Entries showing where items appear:
● ● ●
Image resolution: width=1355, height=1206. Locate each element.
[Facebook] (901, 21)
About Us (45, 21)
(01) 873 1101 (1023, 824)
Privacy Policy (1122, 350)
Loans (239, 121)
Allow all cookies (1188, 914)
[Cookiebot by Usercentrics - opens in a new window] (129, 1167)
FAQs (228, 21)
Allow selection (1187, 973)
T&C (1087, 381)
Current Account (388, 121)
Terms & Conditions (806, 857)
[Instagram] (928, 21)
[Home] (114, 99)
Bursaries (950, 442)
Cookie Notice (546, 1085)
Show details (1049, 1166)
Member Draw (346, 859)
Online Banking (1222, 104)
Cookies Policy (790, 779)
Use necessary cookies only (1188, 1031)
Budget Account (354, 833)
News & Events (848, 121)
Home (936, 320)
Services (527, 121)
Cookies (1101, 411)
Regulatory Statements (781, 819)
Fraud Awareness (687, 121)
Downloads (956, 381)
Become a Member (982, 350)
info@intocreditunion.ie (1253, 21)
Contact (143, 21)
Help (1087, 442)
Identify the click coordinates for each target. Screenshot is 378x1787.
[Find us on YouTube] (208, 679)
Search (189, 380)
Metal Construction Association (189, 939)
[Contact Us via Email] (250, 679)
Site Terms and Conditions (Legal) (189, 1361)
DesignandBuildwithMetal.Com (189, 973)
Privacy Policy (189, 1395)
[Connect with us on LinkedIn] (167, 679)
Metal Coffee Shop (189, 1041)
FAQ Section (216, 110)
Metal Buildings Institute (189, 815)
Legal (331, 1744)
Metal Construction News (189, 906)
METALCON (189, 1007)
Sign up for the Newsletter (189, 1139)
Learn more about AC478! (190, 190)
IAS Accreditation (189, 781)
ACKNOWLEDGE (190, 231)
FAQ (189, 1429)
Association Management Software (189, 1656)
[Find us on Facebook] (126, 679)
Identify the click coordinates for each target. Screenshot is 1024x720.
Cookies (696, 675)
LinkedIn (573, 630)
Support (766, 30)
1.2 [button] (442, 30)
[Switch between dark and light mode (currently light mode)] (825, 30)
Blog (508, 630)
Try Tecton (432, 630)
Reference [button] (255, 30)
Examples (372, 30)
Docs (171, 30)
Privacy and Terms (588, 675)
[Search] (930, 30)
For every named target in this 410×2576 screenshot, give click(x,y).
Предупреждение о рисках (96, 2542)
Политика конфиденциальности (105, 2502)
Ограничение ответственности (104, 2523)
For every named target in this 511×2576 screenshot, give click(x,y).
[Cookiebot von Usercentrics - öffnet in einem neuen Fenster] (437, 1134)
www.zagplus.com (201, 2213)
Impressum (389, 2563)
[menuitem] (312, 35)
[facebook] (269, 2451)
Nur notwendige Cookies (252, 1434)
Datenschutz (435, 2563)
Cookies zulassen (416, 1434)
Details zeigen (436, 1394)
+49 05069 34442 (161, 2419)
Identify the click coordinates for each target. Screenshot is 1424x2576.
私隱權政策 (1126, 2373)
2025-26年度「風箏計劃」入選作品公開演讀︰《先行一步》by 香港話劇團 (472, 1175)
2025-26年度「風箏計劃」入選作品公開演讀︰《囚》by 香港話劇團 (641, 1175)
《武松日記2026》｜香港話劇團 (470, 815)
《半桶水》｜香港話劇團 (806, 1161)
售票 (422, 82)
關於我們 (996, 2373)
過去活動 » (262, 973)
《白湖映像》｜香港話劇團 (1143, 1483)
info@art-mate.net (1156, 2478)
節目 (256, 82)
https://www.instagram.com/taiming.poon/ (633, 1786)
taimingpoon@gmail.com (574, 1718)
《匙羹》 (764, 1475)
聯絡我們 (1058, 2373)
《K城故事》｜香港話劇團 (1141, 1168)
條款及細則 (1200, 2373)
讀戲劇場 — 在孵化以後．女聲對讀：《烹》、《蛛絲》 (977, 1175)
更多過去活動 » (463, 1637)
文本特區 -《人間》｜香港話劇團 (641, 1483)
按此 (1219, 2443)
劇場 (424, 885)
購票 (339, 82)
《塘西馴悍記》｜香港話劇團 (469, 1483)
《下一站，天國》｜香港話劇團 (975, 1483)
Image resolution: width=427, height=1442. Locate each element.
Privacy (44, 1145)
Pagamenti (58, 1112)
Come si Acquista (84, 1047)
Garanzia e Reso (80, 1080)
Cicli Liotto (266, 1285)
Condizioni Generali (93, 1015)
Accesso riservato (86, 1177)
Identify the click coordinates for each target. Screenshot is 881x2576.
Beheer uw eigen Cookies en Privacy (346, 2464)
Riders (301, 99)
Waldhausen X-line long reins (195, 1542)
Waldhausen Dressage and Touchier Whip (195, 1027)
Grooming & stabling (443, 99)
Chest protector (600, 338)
● ● ●
**Exercise prompt**
Can you reproduce every line of the data above, unchanged and in the same order?

**Response below**
Image resolution: width=1355, height=1206. Locate each element.
[Facebook] (901, 21)
About Us (45, 21)
(01) 873 1101 (1023, 824)
Privacy Policy (1122, 350)
Loans (239, 121)
Allow all cookies (1188, 914)
[Cookiebot by Usercentrics - opens in a new window] (129, 1167)
FAQs (228, 21)
Allow selection (1187, 973)
T&C (1087, 381)
Current Account (388, 121)
Terms & Conditions (806, 857)
[Instagram] (928, 21)
[Home] (114, 99)
Bursaries (950, 442)
Cookie Notice (546, 1085)
Show details (1049, 1166)
Member Draw (346, 859)
Online Banking (1222, 104)
Cookies Policy (790, 779)
Use necessary cookies only (1188, 1031)
Budget Account (354, 833)
News & Events (848, 121)
Home (936, 320)
Services (527, 121)
Cookies (1101, 411)
Regulatory Statements (781, 819)
Fraud Awareness (687, 121)
Downloads (956, 381)
Become a Member (982, 350)
info@intocreditunion.ie (1253, 21)
Contact (143, 21)
Help (1087, 442)
Identify the click coordinates for each target. Screenshot is 378x1787.
[Find us on YouTube] (208, 679)
Search (189, 380)
Metal Construction Association (189, 939)
[Contact Us via Email] (250, 679)
Site Terms and Conditions (Legal) (189, 1361)
DesignandBuildwithMetal.Com (189, 973)
Privacy Policy (189, 1395)
[Connect with us on LinkedIn] (167, 679)
Metal Coffee Shop (189, 1041)
FAQ Section (216, 110)
Metal Buildings Institute (189, 815)
Legal (331, 1744)
Metal Construction News (189, 906)
METALCON (189, 1007)
Sign up for the Newsletter (189, 1139)
Learn more about AC478! (190, 190)
IAS Accreditation (189, 781)
ACKNOWLEDGE (190, 231)
FAQ (189, 1429)
Association Management Software (189, 1656)
[Find us on Facebook] (126, 679)
Identify the click coordinates for each target. Screenshot is 1024x720.
Cookies (696, 675)
LinkedIn (573, 630)
Support (766, 30)
1.2 [button] (442, 30)
[Switch between dark and light mode (currently light mode)] (825, 30)
Blog (508, 630)
Try Tecton (432, 630)
Reference [button] (255, 30)
Examples (372, 30)
Docs (171, 30)
Privacy and Terms (588, 675)
[Search] (930, 30)
For every named target in this 410×2576 screenshot, give click(x,y).
Предупреждение о рисках (96, 2542)
Политика конфиденциальности (105, 2502)
Ограничение ответственности (104, 2523)
For every named target in this 511×2576 screenshot, give click(x,y).
[Cookiebot von Usercentrics - öffnet in einem neuen Fenster] (437, 1134)
www.zagplus.com (201, 2213)
Impressum (389, 2563)
[menuitem] (312, 35)
[facebook] (269, 2451)
Nur notwendige Cookies (252, 1434)
Datenschutz (435, 2563)
Cookies zulassen (416, 1434)
Details zeigen (436, 1394)
+49 05069 34442 (161, 2419)
Identify the click coordinates for each target. Screenshot is 1424x2576.
私隱權政策 (1126, 2373)
2025-26年度「風箏計劃」入選作品公開演讀︰《先行一步》by 香港話劇團 (472, 1175)
2025-26年度「風箏計劃」入選作品公開演讀︰《囚》by 香港話劇團 (641, 1175)
《武松日記2026》｜香港話劇團 (470, 815)
《半桶水》｜香港話劇團 (806, 1161)
售票 (422, 82)
關於我們 (996, 2373)
過去活動 » (262, 973)
《白湖映像》｜香港話劇團 (1143, 1483)
info@art-mate.net (1156, 2478)
節目 (256, 82)
https://www.instagram.com/taiming.poon/ (633, 1786)
taimingpoon@gmail.com (574, 1718)
《匙羹》 (764, 1475)
聯絡我們 (1058, 2373)
《K城故事》｜香港話劇團 (1141, 1168)
條款及細則 (1200, 2373)
讀戲劇場 — 在孵化以後．女聲對讀：《烹》、《蛛絲》 (977, 1175)
更多過去活動 » (463, 1637)
文本特區 -《人間》｜香港話劇團 (641, 1483)
按此 (1219, 2443)
劇場 (424, 885)
購票 (339, 82)
《塘西馴悍記》｜香港話劇團 (469, 1483)
《下一站，天國》｜香港話劇團 (975, 1483)
Image resolution: width=427, height=1442. Locate each element.
Privacy (44, 1145)
Pagamenti (58, 1112)
Come si Acquista (84, 1047)
Garanzia e Reso (80, 1080)
Cicli Liotto (266, 1285)
Condizioni Generali (93, 1015)
Accesso riservato (86, 1177)
Identify the click coordinates for each target. Screenshot is 881x2576.
Beheer uw eigen Cookies en Privacy (346, 2464)
Riders (301, 99)
Waldhausen X-line long reins (195, 1542)
Waldhausen Dressage and Touchier Whip (195, 1027)
Grooming & stabling (443, 99)
Chest protector (600, 338)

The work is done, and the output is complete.